Start of Supplied text
Revolutionary membrane can keep your heart beating perfectly forever

This Membrane Can Keep the Heart Beating Perfectly Forever



“Researchers have developed a new device that may one day help prevent heart attacks. The new cardiac device - a thin, stretchable membrane imprinted with a spider-web-like network of sensors and electrodes - is custom-designed to fit over the heart and contract and expand with it as it beats.”

Researchers at the University of Illinois at Urbana-Champaign and Washington University in St. Louis have developed a new device that may one day help prevent heart attacks.
Unlike existing pacemakers and implantable defibrillators that are one-size-fits-all, the new device is a thin, elastic membrane designed to stretch over the heart like a custom-made glove.
This video below shows a rabbit heart that has been kept beating outside of the body in a nutrient and oxygen-rich solution. The new cardiac device -- a thin, stretchable membrane imprinted with a spider-web-like network of sensors and electrodes -- is custom-designed to fit over the heart and contract and expand with it as it beats. Credit: University of Illinois and Washington University.



University of Illinois materials scientist John Rogers co-led the team that invented the new device.
He says they used high-resolution imaging, computer modeling, and a 3-D printer to create a plastic model of a heart. Then, they used that as a mold to make a thin, elastic membrane designed to fit snugly over the real heart’s surface.
Rogers compares the silicon version to the heart’s natural membrane, the pericardium. “But this artificial pericardium is instrumented with high quality, man-made devices that can sense and interact with the heart in different ways that are relevant to clinical cardiology,” Rogers said.
This diagram illustrates the steps involved in creating the new heart device.
Credit University of Illinois and Washington University
Washington University biomedical engineer Igor Efimov helped design and test the new device.
He says the membrane’s spider-web-like network of specialized electrodes can continuously monitor the heart’s electrical activity and keep it beating at a healthy rate.
“When it senses such a catastrophic event as a heart attack or arrhythmia, it can also apply a high definition therapy,” Efimov said. “So it can apply stimuli, electrical stimuli, from different locations on the device in an optimal fashion to stop this arrhythmia and prevent sudden cardiac death.”
Efimov calls the new device a huge advance and hopes it will be approved for use in patients in 10 to 15 years.
Their research is published in the journal Nature Communications.
End of Supplied text
Start of Data excerpts
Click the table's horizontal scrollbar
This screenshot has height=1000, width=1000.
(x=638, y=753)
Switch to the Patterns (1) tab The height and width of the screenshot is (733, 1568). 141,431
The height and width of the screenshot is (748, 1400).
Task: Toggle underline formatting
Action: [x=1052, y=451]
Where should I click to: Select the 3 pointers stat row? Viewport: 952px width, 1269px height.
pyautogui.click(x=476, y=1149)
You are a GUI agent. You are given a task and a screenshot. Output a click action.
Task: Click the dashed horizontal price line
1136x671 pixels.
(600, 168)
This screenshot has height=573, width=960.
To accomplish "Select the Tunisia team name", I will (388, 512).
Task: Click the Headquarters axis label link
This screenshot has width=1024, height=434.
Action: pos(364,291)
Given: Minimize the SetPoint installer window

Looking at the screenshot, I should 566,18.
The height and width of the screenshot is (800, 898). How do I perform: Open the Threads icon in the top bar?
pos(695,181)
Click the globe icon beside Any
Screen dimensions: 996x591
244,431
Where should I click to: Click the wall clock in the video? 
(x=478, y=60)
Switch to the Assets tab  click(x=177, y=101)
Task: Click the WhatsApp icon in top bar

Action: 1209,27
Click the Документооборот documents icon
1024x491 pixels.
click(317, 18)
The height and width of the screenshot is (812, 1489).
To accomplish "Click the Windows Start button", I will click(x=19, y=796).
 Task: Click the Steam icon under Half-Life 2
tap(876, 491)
End of Data excerpts
■ **About this exercise**:
Answer these from the heart membrane article:
1. What did the team use as a mold to make the membrane?
2. Which natural membrane of the heart does Rogers compare the silicon version to?
3. Within how many years does Efimov hope the device will be approved for use in patients?

■ **Answer to this task**:
1. A plastic model of a heart, created with a 3-D printer.
2. The pericardium.
3. 10 to 15 years.